Information shown: Begin

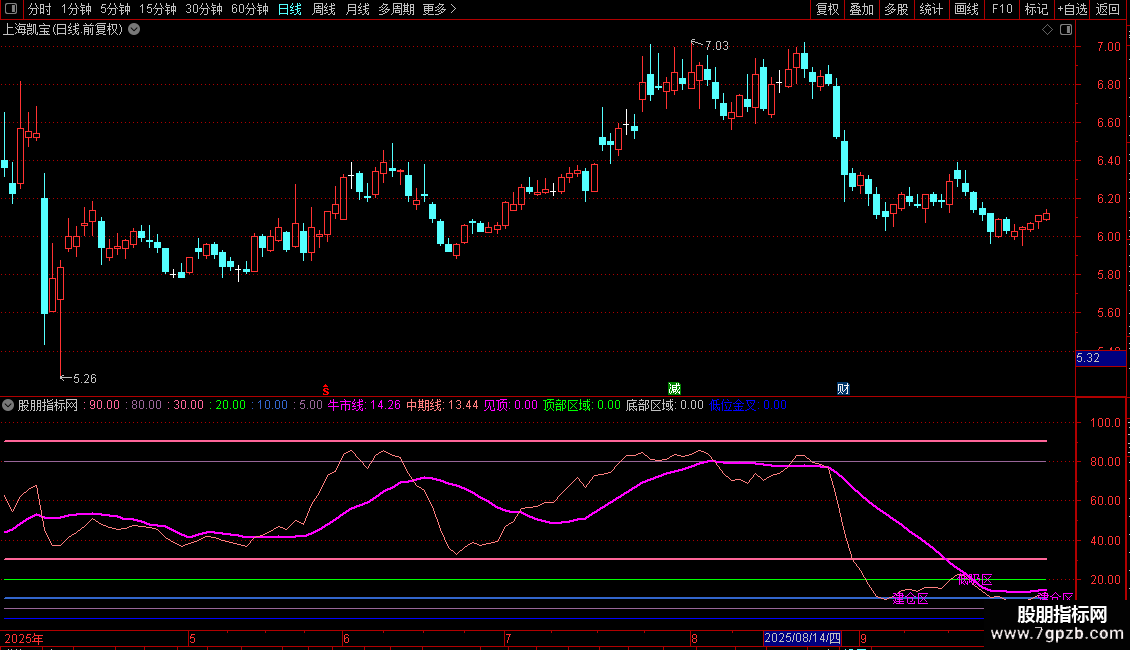Add stock via +自选 button
Image resolution: width=1130 pixels, height=650 pixels.
tap(1071, 10)
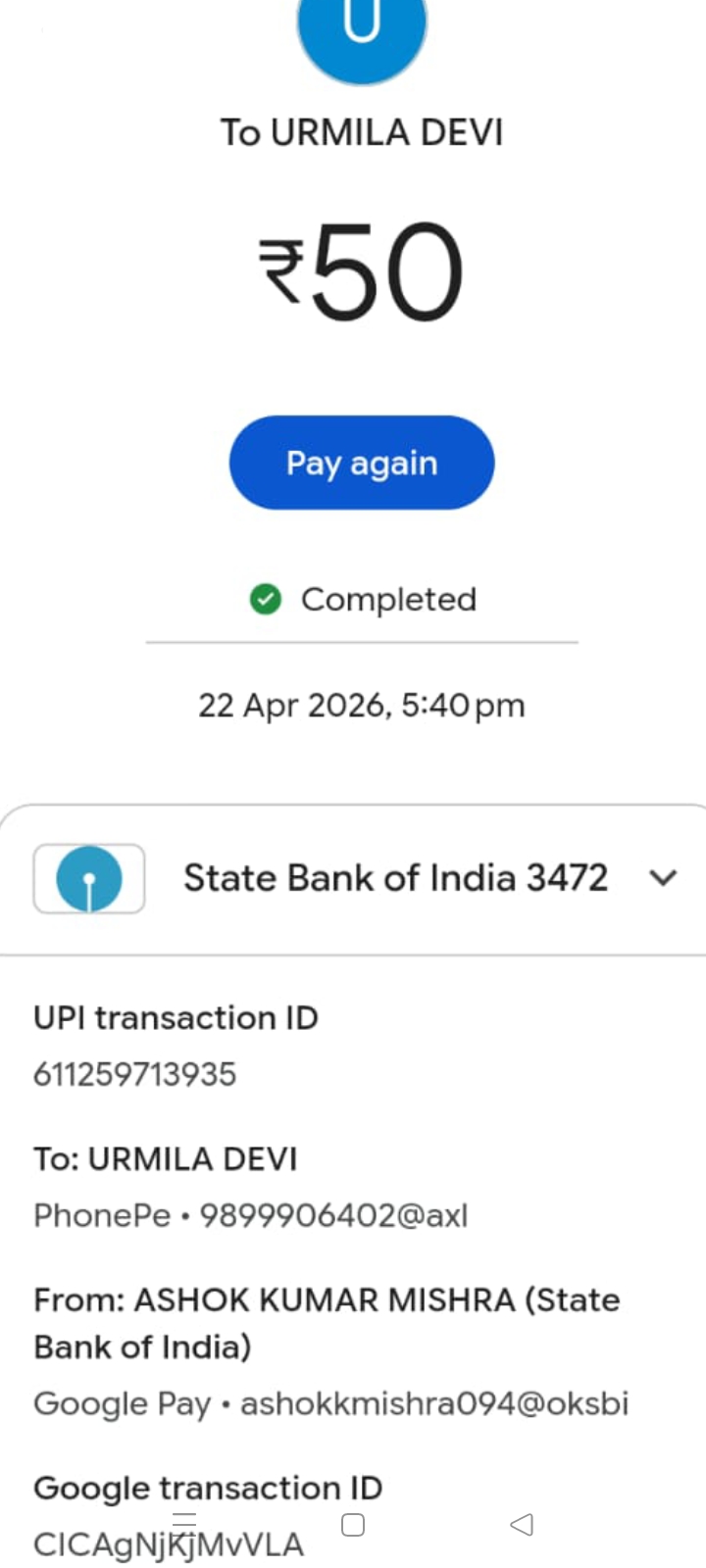
Task: Tap the green Completed checkmark icon
Action: click(x=266, y=599)
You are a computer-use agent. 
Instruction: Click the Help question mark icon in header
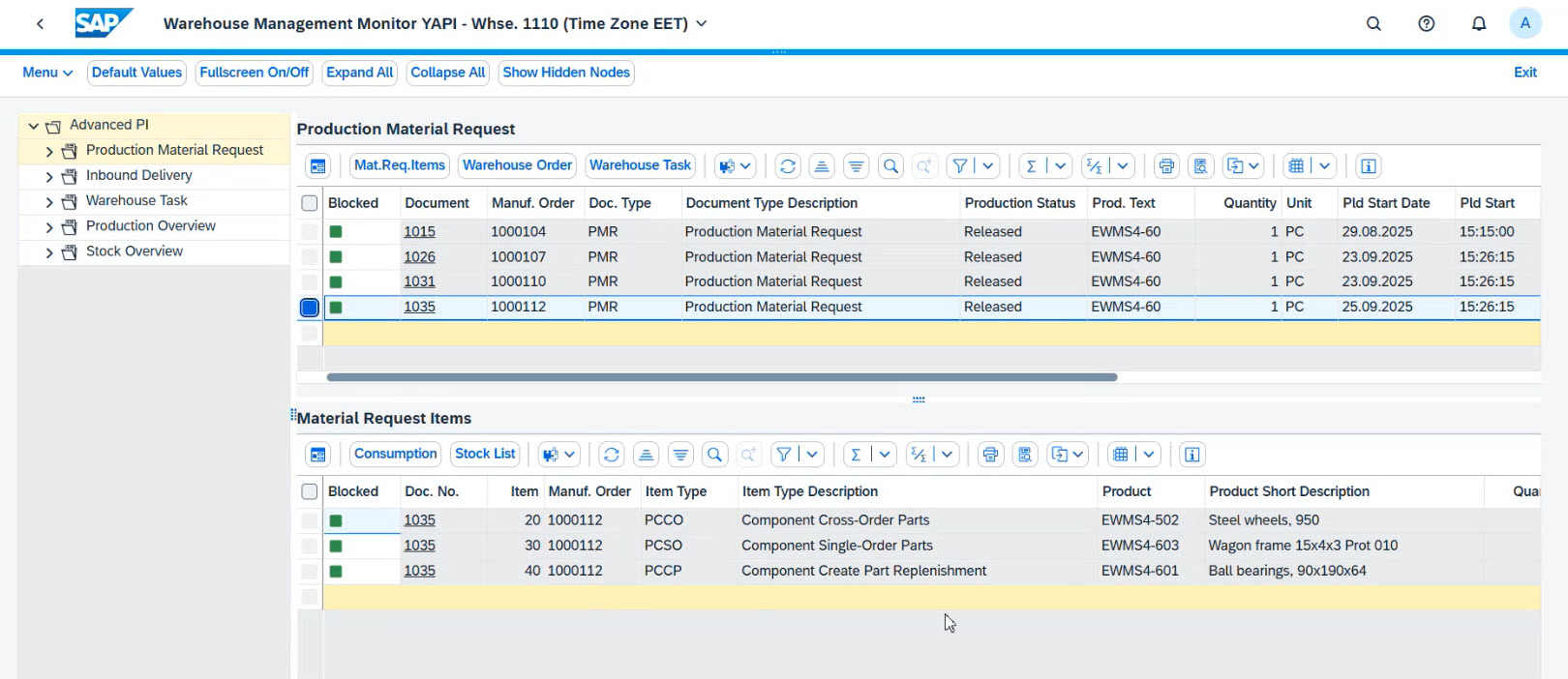1426,24
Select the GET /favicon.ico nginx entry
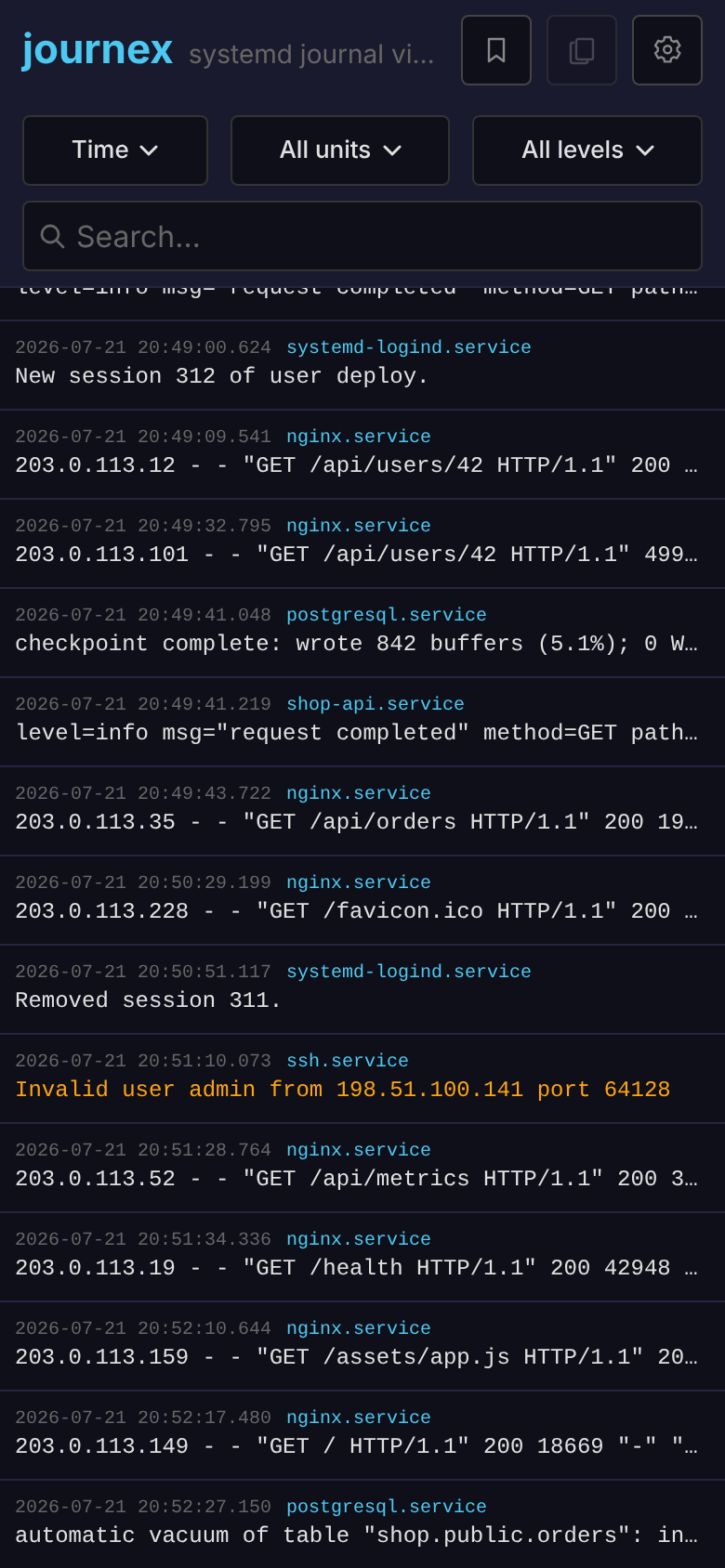725x1568 pixels. (362, 901)
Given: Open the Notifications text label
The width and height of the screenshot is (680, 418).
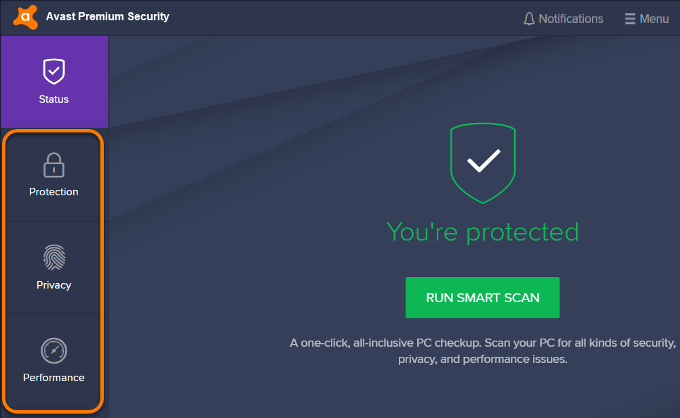Looking at the screenshot, I should point(571,19).
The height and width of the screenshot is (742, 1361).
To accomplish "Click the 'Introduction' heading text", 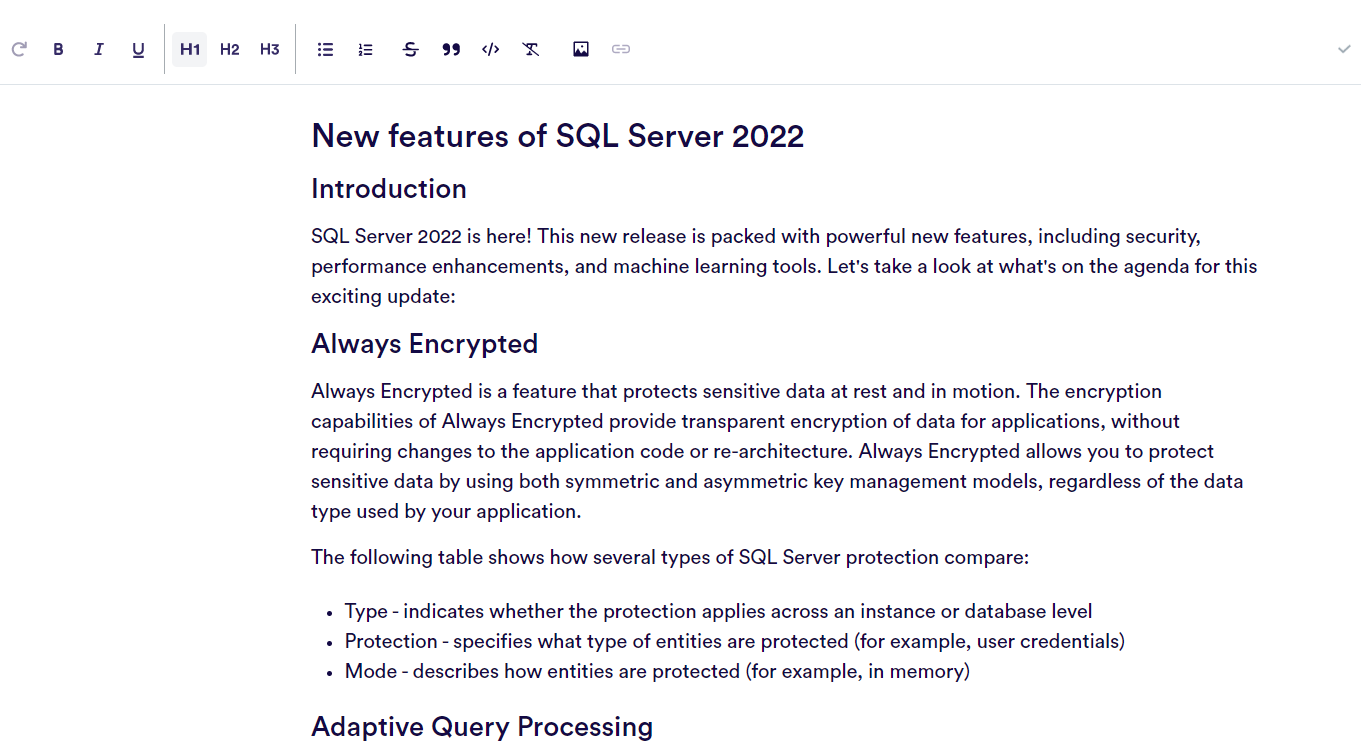I will pos(388,189).
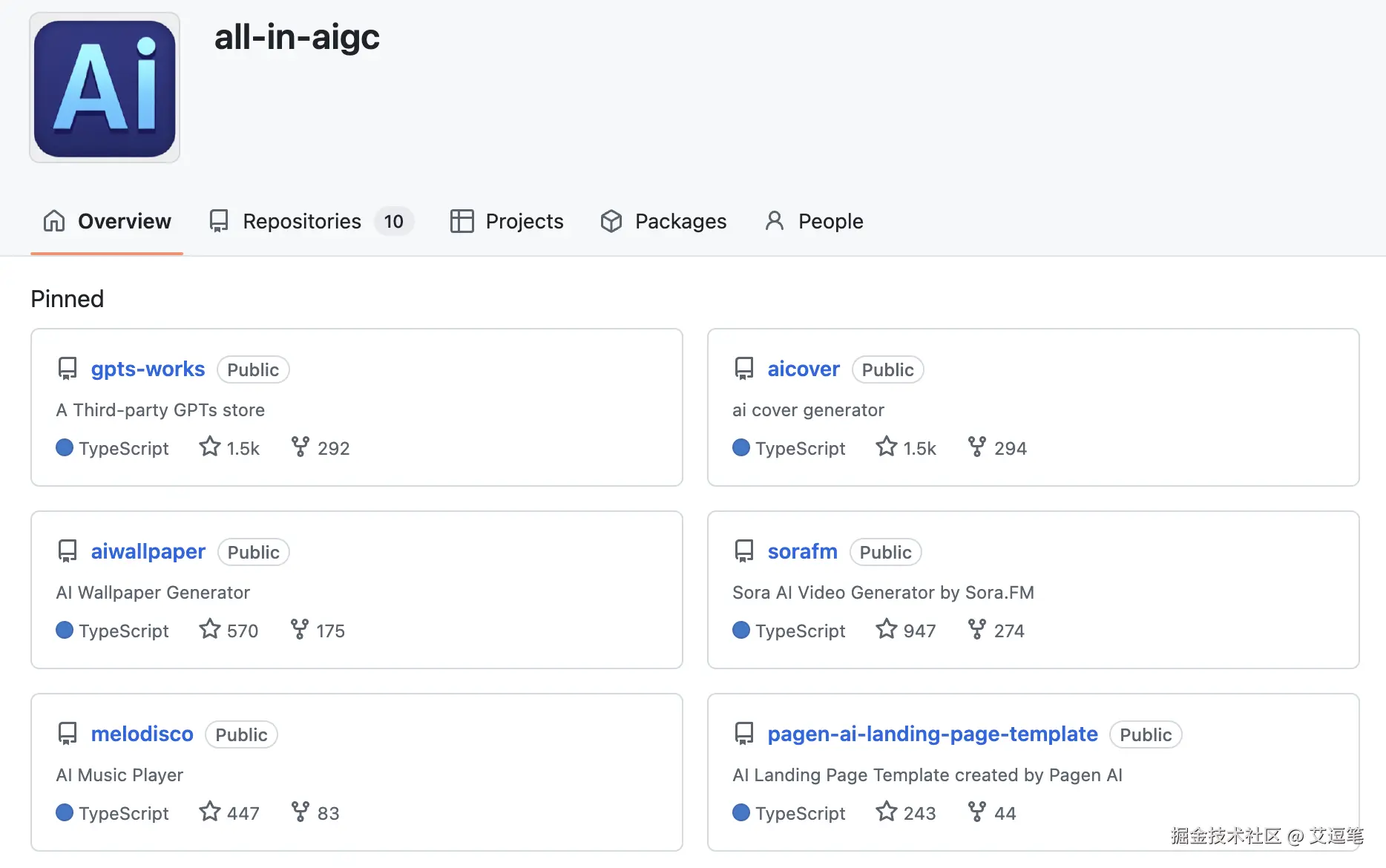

Information shown: End

» **What is being asked**: Return only the part above that opens with the line containing "You are a computer-use agent." and closes with the line containing "The height and", exactly and with both ends, skipping the pictures.

» **Written solution**:
You are a computer-use agent. 
Instruction: Click the Help question mark icon in header
1426,24
Select the GET /favicon.ico nginx entry
725x1568 pixels. (362, 901)
Given: Open the Notifications text label
The width and height of the screenshot is (680, 418).
Looking at the screenshot, I should point(571,19).
The height and width of the screenshot is (742, 1361).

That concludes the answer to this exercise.